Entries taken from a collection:
----

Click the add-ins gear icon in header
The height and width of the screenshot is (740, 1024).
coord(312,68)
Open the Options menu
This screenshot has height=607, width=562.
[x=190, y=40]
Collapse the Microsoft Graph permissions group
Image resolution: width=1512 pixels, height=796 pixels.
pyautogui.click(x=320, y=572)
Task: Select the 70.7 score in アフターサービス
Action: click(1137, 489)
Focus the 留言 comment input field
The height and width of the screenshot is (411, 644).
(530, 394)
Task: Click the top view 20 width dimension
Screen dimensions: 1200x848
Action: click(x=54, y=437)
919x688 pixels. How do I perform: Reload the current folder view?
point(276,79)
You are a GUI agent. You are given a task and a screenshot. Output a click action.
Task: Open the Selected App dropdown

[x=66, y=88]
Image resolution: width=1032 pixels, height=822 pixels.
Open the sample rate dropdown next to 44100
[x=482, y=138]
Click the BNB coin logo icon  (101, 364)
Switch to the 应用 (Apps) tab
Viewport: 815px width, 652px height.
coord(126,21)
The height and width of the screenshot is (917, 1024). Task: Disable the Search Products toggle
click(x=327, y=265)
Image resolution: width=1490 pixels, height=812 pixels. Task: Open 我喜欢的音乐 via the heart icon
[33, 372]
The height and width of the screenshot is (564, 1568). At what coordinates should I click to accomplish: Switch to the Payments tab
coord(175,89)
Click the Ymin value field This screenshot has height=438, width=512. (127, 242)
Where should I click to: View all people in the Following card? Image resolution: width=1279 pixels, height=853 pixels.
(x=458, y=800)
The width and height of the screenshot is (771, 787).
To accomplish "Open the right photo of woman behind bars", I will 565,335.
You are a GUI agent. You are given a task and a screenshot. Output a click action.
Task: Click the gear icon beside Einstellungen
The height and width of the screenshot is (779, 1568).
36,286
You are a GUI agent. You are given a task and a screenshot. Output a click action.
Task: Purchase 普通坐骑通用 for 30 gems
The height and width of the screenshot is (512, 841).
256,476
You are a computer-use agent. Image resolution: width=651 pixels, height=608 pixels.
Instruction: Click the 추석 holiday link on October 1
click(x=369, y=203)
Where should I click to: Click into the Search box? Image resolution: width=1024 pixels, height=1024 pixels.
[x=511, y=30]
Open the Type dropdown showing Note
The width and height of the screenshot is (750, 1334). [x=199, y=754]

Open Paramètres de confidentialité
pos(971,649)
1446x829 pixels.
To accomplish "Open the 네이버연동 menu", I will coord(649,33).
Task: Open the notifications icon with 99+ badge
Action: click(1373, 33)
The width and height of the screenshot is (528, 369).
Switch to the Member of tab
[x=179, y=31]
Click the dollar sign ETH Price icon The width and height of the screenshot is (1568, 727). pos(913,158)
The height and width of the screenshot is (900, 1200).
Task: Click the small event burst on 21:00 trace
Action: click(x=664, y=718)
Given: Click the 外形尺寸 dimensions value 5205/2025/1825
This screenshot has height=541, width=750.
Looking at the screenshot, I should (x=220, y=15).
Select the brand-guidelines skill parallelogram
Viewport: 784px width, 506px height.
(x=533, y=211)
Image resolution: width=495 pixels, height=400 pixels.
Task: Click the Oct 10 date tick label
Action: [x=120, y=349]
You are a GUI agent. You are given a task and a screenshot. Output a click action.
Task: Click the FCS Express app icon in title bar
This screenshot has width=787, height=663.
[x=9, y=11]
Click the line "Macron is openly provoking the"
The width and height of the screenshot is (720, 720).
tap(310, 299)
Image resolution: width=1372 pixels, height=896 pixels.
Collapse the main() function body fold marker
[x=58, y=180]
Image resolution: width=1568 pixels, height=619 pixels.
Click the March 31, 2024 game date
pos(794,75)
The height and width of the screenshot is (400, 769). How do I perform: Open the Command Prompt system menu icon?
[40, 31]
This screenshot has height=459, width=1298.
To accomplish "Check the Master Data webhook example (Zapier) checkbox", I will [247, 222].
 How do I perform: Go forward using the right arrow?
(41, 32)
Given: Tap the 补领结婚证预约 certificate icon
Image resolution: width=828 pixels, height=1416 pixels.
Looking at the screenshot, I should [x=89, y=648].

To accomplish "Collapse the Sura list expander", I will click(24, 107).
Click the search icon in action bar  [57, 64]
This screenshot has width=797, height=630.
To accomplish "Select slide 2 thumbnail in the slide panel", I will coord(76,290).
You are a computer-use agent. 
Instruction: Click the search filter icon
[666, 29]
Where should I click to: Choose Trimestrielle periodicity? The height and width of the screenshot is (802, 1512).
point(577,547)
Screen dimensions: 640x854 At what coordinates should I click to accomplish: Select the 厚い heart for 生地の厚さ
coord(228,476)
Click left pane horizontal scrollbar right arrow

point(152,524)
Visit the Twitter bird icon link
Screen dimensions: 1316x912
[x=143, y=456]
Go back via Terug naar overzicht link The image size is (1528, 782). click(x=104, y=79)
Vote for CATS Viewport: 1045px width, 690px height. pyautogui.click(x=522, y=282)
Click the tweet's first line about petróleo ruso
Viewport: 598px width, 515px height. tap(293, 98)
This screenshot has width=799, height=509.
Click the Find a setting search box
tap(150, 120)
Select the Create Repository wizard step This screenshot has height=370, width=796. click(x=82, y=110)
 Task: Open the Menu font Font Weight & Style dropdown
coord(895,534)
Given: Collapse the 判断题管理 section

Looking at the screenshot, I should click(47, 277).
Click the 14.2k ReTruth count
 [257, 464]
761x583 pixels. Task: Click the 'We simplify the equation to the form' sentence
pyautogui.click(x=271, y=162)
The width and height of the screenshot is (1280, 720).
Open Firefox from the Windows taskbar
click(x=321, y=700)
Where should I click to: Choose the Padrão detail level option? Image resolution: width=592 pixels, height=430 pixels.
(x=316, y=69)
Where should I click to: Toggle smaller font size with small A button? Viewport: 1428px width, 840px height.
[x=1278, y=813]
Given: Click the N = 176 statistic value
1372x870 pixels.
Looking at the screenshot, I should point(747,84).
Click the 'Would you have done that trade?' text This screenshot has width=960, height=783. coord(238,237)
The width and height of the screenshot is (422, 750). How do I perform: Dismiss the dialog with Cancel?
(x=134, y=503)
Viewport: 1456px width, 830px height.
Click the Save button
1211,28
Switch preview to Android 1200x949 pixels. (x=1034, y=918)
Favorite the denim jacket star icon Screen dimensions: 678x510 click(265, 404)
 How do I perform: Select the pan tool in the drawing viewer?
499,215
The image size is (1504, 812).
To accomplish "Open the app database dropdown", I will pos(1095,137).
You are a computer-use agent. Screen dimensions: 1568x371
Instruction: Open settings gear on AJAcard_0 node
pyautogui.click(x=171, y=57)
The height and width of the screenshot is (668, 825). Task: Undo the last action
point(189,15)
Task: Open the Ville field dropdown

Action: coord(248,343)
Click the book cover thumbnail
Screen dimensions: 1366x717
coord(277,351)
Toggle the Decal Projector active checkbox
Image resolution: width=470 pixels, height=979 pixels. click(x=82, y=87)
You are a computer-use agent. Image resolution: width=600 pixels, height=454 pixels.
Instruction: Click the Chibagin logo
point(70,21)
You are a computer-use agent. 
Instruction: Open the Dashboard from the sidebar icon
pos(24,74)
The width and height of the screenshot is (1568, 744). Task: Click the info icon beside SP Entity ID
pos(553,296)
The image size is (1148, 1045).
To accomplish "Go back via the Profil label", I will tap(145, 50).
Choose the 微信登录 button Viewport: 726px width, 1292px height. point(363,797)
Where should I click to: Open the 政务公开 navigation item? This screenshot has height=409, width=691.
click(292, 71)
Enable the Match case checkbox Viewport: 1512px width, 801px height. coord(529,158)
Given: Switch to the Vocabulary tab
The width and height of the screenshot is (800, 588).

----

GIVEN REQUEST: Please shift every coordinate in the answers by adding 101 to each number, and rewrite the rows from the line with "How do I perform: Select" up to and including the line with "I will pos(1095,137).". Give only those lines, with the requests kept as well.

ANSWER BELOW:
 How do I perform: Select the pan tool in the drawing viewer?
600,316
The image size is (1504, 812).
To accomplish "Open the app database dropdown", I will pos(1196,238).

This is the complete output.